Mittwoch, 10. Oktober 2012

Demokratie

von Tommy Casagrande
Demokratie ist ein Herrschaftsmodell. Es hat mit Freiheit nichts zu tun, weil dort, wo es Herrschaft gibt, notwendigerweise die Freiheit von dieser Herrschaft nicht besteht. 
Das Maß der Unfreiheit wechselt sich im Laufe der politischen Gezeiten ab und tendiert dennoch stets dazu dem Herrschaftssystem mehr und mehr Macht angedeihen zu lassen. 
In einer Demokratie bin ich der Stumpfsinnigkeit meiner interessenlosen Mitmenschen ausgeliefert. Und dort, wo ich ihnen nicht ausgeliefert bin, dort entscheiden Politiker, ohne meine Mitmenschen, über mich hinweg. Als Mensch, der die Herrschaft ablehnt, kann ich mich nirgendwo frei fühlen. Lediglich unter Gleichgesinnten besteht die Möglichkeit, sich danach zu fühlen, was formell mir nicht gegeben ist. Darum kann ich auch dem Gegensatz “EU-Bürokratur vs. demokratische Freiheit” nichts abgewinnen. Ob Menschen in Brüssel über mein Leben entscheiden oder ob das Menschen in Österreich tun, ist für mich einerlei. Wer, an welchem Ort und wie viele von ihnen über mich bestimmen: es bleibt immerzu Gewalt und Zwang, der als legitim gegen mich verstanden wird und dem ich mich zu beugen habe. 
Es ist darum ein Irrglaube und ein gern bemühtes Märchen, wenn man der Meinung anheim gefallen ist, dass die Demokratie Freiheit bringt oder dass das Übel ausnahmslos nur in Brüssel seinen Wohnsitz hat. Das Übel sitzt im Kopf meiner Mitmenschen. Brüssel, Wien, all das sind nur Kleidungsstücke, die man sich anzieht, je nach Theaterstück. Der Kern ist das Prinzip von Zwang und Gewalt. Alles andere besitzt lediglich Schattierungen, die sich nach politischer Struktur der Größe nach als relativ schädlicher oder relativ harmloser darstellen. In der Tatsache aber macht es keinen Unterschied graduelle Differenzierungen vorzunehmen. In der Tatsache gibt es nur einen Gegensatz: Selbstbestimmung vs.
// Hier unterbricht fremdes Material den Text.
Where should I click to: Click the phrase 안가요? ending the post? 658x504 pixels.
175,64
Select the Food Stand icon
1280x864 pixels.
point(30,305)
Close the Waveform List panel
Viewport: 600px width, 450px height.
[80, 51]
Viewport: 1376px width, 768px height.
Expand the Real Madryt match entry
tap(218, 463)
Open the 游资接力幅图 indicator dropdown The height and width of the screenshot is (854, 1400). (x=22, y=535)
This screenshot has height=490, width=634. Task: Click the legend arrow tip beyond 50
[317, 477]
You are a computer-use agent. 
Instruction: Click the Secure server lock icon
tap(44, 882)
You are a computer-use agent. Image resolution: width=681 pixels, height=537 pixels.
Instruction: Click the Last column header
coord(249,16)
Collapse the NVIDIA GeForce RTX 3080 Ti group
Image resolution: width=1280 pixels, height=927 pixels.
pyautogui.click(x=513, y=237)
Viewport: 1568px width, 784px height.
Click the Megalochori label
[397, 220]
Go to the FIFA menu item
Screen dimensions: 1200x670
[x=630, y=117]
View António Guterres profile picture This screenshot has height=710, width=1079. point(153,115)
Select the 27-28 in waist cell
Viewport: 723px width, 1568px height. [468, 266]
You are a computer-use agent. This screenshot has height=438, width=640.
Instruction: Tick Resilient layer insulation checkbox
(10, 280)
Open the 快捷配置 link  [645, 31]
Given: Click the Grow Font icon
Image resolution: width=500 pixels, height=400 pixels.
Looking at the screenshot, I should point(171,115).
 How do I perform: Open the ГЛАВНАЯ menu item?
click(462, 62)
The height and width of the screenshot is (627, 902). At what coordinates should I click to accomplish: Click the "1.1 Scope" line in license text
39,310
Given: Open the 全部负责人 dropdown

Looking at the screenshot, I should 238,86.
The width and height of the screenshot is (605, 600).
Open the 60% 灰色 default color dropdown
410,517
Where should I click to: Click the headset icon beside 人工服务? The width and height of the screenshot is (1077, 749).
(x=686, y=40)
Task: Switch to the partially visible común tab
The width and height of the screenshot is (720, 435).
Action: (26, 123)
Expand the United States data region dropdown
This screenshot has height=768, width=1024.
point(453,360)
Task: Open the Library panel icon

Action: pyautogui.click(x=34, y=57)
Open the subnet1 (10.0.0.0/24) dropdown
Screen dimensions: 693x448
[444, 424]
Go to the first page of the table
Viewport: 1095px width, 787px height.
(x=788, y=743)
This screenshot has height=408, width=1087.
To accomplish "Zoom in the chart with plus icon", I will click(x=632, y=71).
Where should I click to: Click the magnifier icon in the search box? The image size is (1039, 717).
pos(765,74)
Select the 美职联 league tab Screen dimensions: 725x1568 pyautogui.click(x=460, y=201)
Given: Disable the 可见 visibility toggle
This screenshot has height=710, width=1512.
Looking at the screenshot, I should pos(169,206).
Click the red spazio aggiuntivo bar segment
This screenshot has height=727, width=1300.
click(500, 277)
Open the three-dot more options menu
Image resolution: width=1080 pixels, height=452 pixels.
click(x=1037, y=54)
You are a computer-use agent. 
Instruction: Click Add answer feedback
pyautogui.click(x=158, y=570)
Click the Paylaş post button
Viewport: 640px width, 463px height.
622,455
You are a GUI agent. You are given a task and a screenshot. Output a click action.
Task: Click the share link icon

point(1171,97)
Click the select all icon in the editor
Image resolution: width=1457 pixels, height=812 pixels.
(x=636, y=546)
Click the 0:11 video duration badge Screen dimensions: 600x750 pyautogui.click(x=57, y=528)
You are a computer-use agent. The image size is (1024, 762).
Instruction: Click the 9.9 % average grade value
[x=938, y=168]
Fremdbestimmung.

1 Kommentar:

  1. Man kann dem geschassten Norbert Röttgen dennoch für seinen Ausspruch “Bedauerlicherweise entscheiden die Wähler darüber.” danken, der dem einen oder anderen an das Gute in den Volksparteien Glaubenden die Augen geöffnet haben dürfte.